Rare Disease Day – When and What Is It?
Rare Disease Day takes place every year on the 28th of February to promote awareness for 7,000+ rare conditions that impact over 300 million people globally. By celebrating this day, the community hopes to advocate for rare disease research as well as gather support from the community for those impacted.
What is the History of Rare Disease Day?
The National Organization for Rare Diseases (NORD) is the official US partner for rare diseases that works with international partners to advocate for health equality for those with rare diseases. Rare Disease Day is typically celebrated on the last day of February to bring awareness to rare diseases. This annual celebration promotes awareness and research for rare diseases as well as gathers a support community for those impacted.
What are the Rarest Diseases?
A condition is considered ‘rare’ by NORD when less than 200,000 Americans are diagnosed with a particular disease. Rare diseases are also known as ‘orphans’ because drug companies were not interested in adopting them to develop treatments. Diagnoses for rare conditions are scarce as doctors typically do not have enough information on the disease to undoubtedly diagnose patients. There are over 7,000 rare diseases that affect patients globally. These thousands of conditions span from autoimmune diseases to viral infections.
- Mesothelioma, The Sudden Killer: Mesothelioma is one of the rare or ‘orphan’ diseases affecting one in ten Americans. Mesothelioma is an asbestos-caused cancer that develops in the lining of the lungs, stomach, heart, and testicles. As Mesothelioma is an ‘orphan’ disease, there is little research, making it extremely isolating. Researchers and medical centers are pushing forward, though, with promising clinical trials proving effective.
- Hutchinson-Gilford Progeria Syndrome: Hutchinson-Gilford Progeria Syndrome is characterized by the accelerated appearance of premature aging starting in childhood. This disease affects one in 8 million children, with fewer than 100 cases documented in medical history. This is caused by a letter misspelling in a gene on chromosome 1 that codes for lamin A. The abnormal lamin A protein produced in HGPS is called progerin. The signs and symptoms of this condition include alopecia-related hair loss, short and petite stature, and small features.
- Fibrodysplasia Ossificans Progressiva: Fibrodysplasia ossificans progressiva (FOP) is a disorder where bone abnormally develops where it is not normally present. The soft tissues in the body transition into bone, locking joints into place and making it difficult to move. There are only 900 recorded cases in all of history.
- Paraneoplastic Neurologic Syndromes: Paraneoplastic Neurologic Syndromes (PNS) refers to a group of conditions that affect the nervous system in patients with cancer. These conditions can vary in signs and symptoms but typically are displayed through neurological effects. Although rare, paraneoplastic neurologic syndromes affect 10% of immunological cancer patients.

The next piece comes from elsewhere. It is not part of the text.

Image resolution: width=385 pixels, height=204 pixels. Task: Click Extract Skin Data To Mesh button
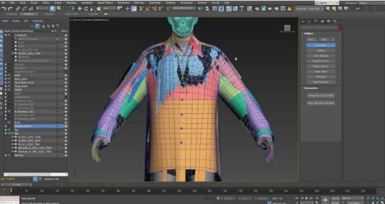[321, 96]
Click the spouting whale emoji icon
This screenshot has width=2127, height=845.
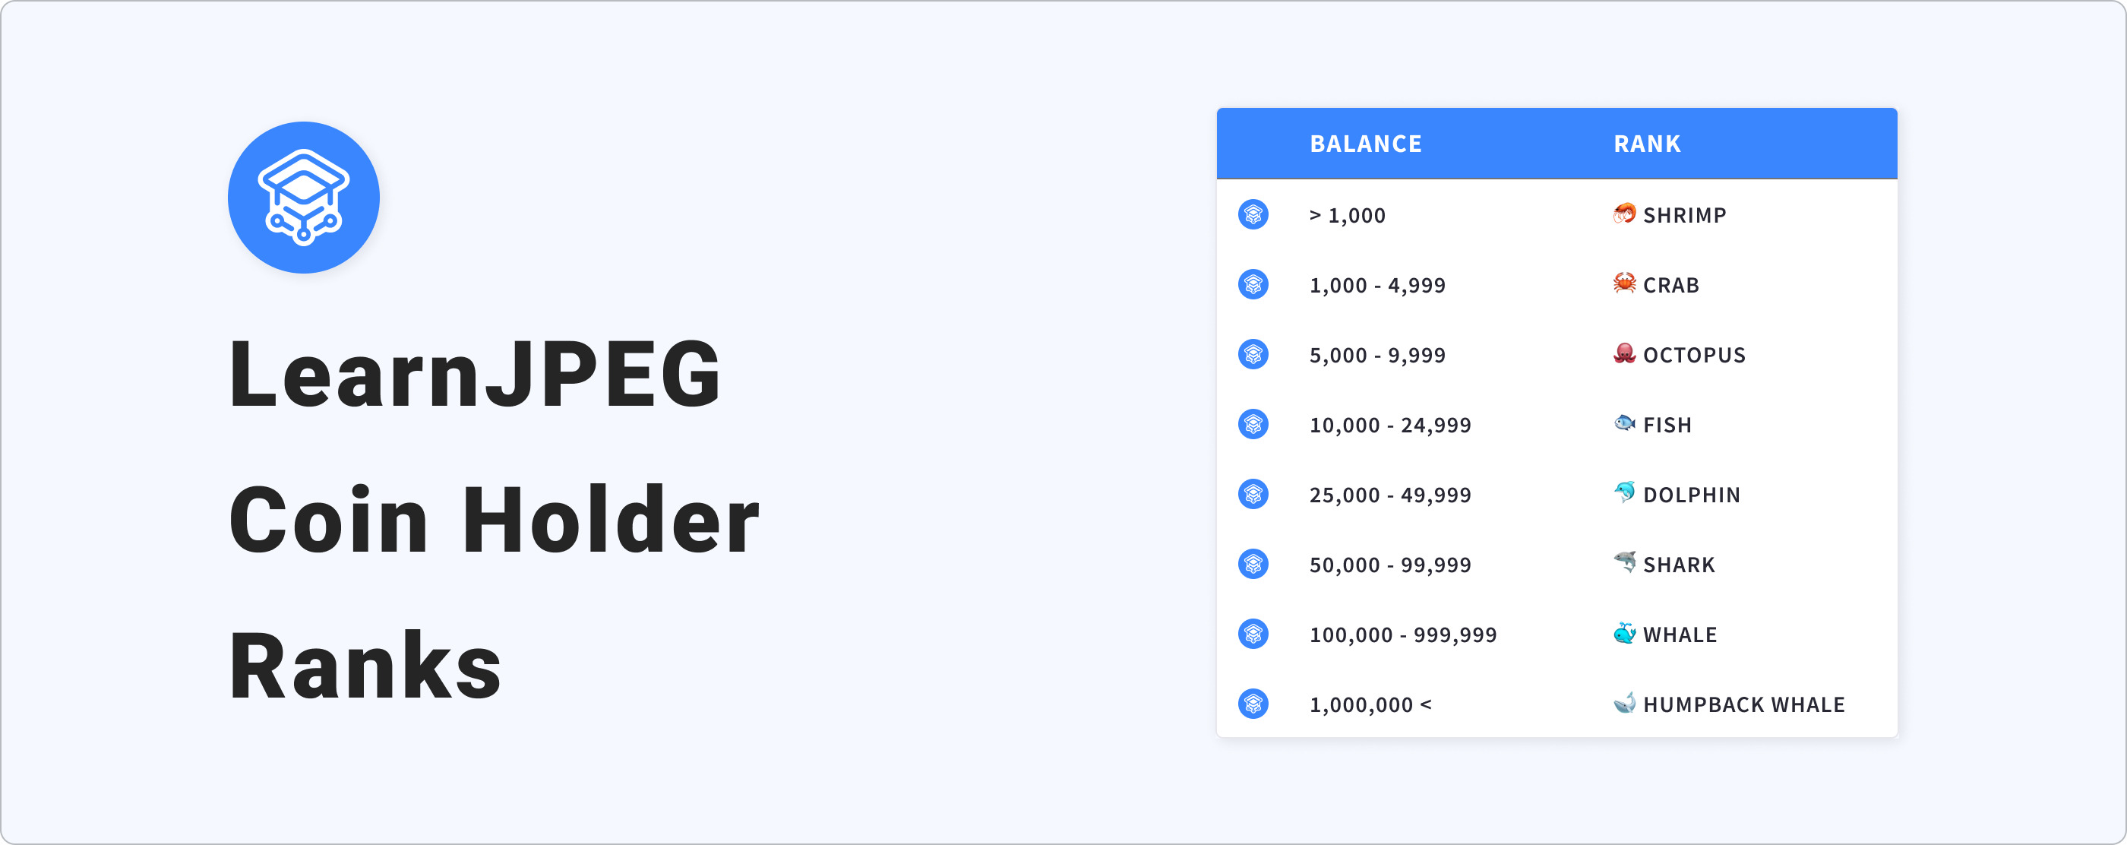(1624, 634)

How to Support People with Rare Diseases
A primary focus of Rare Disease Day is providing support to patients. Many rare disease patients spend a lot of time alone which is the perfect time to get involved. Creating a community for those to turn to when they are struggling can help overcome the loneliness of a disease. Supporting those affected by rare diseases by seeking legal aid can help. Oftentimes there are settlements provided to patients to support payments associated with treatment.

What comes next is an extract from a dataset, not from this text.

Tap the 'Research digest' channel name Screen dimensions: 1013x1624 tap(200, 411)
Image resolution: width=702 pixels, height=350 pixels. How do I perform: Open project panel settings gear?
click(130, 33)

The annual event also focuses on advancing research for rare diseases. These conditions are considered ‘orphans’ as companies were uninterested in developing treatments due to their rarity and deemed research unnecessary. According to government statistics, between 85-90 percent of orphan conditions are considered serious or life-threatening, but only around 200 of them have effective treatments currently.
By raising public awareness, donating, and advocating for research, sustained support for patients is possible.
How To Get Involved in Rare Disease Day
There are several ways to get involved with Rare Disease Day throughout the rest of the year.
- Light up a landmark for Rare Disease Day
- Send a gift or donation to NORD
- Host or attend a fundraiser event
- Raise awareness on social media
- Educate yourself by doing research on rare diseases
Ultimately, raising awareness and advocating for rare diseases is the best way to get involved in the community. The impact of working together in the rare disease community only strengthens the impact made.